Text block ▸
In analyzing what led to the amendment of the fair value accounting method, the
measurement before GFC should be considered. IASB had IAS 32 and 39 accounting standards
to address the treatment of financial instruments. IAS 32 addressed instrument disclosure and
presentation while IAS 39 addressed instrument Recognition and Measurement. In 2005, the
IASB introduced IFRS 7 stated that financial instruments, either they are measured at fair value
or not, should be disclosure (King, 2009). Under the first category, the IAS was amended to
grant companies with a choice of using fair value in measuring its financial instruments. Entities
were supposed to value their assets and liabilities at the fair value at the issuance or acquisition
period. The changes in the value of financial items had to be recognized in the income (FSB
[Financial Stability Board], 2011).

(A run of records)
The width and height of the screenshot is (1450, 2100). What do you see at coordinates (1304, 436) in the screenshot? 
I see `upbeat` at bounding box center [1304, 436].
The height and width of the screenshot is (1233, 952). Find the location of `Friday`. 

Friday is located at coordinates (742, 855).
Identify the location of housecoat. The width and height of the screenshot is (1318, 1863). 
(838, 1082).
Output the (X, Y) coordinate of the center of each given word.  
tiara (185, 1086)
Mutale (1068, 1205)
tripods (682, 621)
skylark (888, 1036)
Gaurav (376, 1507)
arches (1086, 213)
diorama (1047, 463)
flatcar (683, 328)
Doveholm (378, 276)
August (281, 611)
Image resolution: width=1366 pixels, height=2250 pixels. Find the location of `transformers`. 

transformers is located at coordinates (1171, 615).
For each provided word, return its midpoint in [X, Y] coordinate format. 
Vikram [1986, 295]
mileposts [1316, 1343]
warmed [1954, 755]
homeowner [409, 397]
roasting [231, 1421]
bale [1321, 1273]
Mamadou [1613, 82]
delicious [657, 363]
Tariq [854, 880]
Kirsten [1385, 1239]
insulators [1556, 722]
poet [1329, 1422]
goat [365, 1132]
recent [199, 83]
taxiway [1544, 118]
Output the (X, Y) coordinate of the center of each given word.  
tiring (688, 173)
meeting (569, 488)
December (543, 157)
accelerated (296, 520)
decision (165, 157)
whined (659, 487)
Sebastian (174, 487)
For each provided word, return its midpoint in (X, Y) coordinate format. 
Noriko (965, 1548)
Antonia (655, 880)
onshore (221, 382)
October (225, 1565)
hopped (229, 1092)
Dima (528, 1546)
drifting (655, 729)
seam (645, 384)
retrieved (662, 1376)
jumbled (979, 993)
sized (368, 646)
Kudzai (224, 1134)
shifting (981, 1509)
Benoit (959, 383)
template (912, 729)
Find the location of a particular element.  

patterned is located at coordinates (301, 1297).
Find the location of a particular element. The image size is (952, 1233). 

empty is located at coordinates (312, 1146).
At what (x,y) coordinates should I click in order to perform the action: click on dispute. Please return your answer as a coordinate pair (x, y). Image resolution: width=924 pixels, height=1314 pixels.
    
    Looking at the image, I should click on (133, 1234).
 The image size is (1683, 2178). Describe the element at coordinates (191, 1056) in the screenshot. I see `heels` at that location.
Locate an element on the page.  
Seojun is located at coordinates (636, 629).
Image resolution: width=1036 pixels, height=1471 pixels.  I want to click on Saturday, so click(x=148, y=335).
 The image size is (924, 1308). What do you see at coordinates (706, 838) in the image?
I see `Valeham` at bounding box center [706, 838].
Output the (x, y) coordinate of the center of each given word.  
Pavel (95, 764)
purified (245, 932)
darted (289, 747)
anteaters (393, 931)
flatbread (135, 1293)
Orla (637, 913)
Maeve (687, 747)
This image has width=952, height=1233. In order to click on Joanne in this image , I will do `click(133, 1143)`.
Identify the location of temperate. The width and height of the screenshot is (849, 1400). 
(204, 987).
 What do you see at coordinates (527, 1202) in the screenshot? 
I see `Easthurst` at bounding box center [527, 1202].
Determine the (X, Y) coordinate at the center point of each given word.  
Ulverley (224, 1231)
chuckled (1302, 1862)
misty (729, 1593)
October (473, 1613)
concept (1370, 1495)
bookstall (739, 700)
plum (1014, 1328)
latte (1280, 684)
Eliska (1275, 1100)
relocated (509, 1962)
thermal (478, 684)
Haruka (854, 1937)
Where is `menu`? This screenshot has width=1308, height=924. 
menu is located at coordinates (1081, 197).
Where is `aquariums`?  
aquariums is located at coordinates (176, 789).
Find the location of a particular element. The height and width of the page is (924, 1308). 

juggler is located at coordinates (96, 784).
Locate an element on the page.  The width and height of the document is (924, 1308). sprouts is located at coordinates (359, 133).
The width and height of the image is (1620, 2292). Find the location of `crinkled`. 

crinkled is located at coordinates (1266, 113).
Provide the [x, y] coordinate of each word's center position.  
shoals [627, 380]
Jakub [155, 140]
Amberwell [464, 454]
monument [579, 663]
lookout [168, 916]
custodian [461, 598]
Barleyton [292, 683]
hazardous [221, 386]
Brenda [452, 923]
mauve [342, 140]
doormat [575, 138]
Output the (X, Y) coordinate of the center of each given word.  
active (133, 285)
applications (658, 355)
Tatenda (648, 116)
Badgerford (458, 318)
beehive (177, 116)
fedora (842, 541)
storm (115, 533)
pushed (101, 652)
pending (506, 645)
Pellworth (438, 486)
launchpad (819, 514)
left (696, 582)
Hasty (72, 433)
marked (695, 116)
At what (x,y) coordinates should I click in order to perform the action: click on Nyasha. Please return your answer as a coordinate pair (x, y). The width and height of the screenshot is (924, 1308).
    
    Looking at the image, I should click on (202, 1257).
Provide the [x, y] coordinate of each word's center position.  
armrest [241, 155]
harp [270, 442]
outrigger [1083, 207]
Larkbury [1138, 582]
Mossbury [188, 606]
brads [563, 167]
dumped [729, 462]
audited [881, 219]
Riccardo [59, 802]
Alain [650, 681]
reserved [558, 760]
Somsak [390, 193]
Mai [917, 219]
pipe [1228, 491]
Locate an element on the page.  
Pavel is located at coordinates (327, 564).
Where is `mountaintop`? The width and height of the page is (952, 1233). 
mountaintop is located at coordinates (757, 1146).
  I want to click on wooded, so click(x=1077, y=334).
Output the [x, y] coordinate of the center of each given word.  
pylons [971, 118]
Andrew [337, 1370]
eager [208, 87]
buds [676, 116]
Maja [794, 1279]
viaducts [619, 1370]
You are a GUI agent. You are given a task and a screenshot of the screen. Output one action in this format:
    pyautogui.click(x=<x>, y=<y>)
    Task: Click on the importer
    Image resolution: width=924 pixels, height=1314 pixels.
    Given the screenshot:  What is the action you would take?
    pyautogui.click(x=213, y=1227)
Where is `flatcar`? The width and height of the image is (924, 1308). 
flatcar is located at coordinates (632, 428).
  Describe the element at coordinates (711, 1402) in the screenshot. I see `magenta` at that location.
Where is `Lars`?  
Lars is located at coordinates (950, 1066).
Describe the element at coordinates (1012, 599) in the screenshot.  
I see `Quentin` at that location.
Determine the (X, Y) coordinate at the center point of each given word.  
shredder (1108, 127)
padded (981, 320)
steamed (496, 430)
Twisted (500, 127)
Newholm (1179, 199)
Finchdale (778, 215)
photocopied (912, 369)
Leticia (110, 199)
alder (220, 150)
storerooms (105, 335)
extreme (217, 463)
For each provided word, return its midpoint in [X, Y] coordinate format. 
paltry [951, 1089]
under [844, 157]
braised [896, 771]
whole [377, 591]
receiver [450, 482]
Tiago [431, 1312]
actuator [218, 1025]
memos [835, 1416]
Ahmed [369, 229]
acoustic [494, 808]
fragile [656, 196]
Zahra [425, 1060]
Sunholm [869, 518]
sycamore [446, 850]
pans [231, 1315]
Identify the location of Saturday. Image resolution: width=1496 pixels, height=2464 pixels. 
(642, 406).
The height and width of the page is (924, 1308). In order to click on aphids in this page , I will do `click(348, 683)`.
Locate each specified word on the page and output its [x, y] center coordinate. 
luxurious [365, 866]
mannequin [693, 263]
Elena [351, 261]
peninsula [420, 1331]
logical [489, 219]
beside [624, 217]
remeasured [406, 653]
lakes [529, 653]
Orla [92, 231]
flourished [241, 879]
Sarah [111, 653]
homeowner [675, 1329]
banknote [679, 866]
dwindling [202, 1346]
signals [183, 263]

Requirements ▸
a – From the records, return the lines starting with the one containing "insulators [1556, 722]" and going on through the one containing "Maeve (687, 747)", both included, copied character for character.
b – Resume the text on fair value accounting for financial instruments, picking up right after its last sentence.
The text and the records have nothing to do with each other.

Results of the exercise ▸
a –
insulators [1556, 722]
poet [1329, 1422]
goat [365, 1132]
recent [199, 83]
taxiway [1544, 118]
Output the (X, Y) coordinate of the center of each given word.  
tiring (688, 173)
meeting (569, 488)
December (543, 157)
accelerated (296, 520)
decision (165, 157)
whined (659, 487)
Sebastian (174, 487)
For each provided word, return its midpoint in (X, Y) coordinate format. 
Noriko (965, 1548)
Antonia (655, 880)
onshore (221, 382)
October (225, 1565)
hopped (229, 1092)
Dima (528, 1546)
drifting (655, 729)
seam (645, 384)
retrieved (662, 1376)
jumbled (979, 993)
sized (368, 646)
Kudzai (224, 1134)
shifting (981, 1509)
Benoit (959, 383)
template (912, 729)
Find the location of a particular element.  

patterned is located at coordinates (301, 1297).
Find the location of a particular element. The image size is (952, 1233). 

empty is located at coordinates (312, 1146).
At what (x,y) coordinates should I click in order to perform the action: click on dispute. Please return your answer as a coordinate pair (x, y). Image resolution: width=924 pixels, height=1314 pixels.
    
    Looking at the image, I should click on (133, 1234).
 The image size is (1683, 2178). Describe the element at coordinates (191, 1056) in the screenshot. I see `heels` at that location.
Locate an element on the page.  
Seojun is located at coordinates (636, 629).
Image resolution: width=1036 pixels, height=1471 pixels.  I want to click on Saturday, so click(x=148, y=335).
 The image size is (924, 1308). What do you see at coordinates (706, 838) in the image?
I see `Valeham` at bounding box center [706, 838].
Output the (x, y) coordinate of the center of each given word.  
Pavel (95, 764)
purified (245, 932)
darted (289, 747)
anteaters (393, 931)
flatbread (135, 1293)
Orla (637, 913)
Maeve (687, 747)

b –
Category 2 addressed fair value through profit or loss. The clause stated that financial
assets and liabilities held for trading purposes were to be measured at their fair value as well.
Category 3 and 5 stated that loans, receivables, and fixed maturity debts had to be recorded using
their historical cost after the deduction of subsequent depreciation, impairment, and amortization.
Last (Aubin, 2010). Category 4 addressed available for sales. Financial assets and liabilities held
for the purposes of sales should be recorded as the fair value and the realized changes to be
recognized in the equity. The amended stated that such changes would only affect the income
statement after the actual sale of the item (Benston, 2008).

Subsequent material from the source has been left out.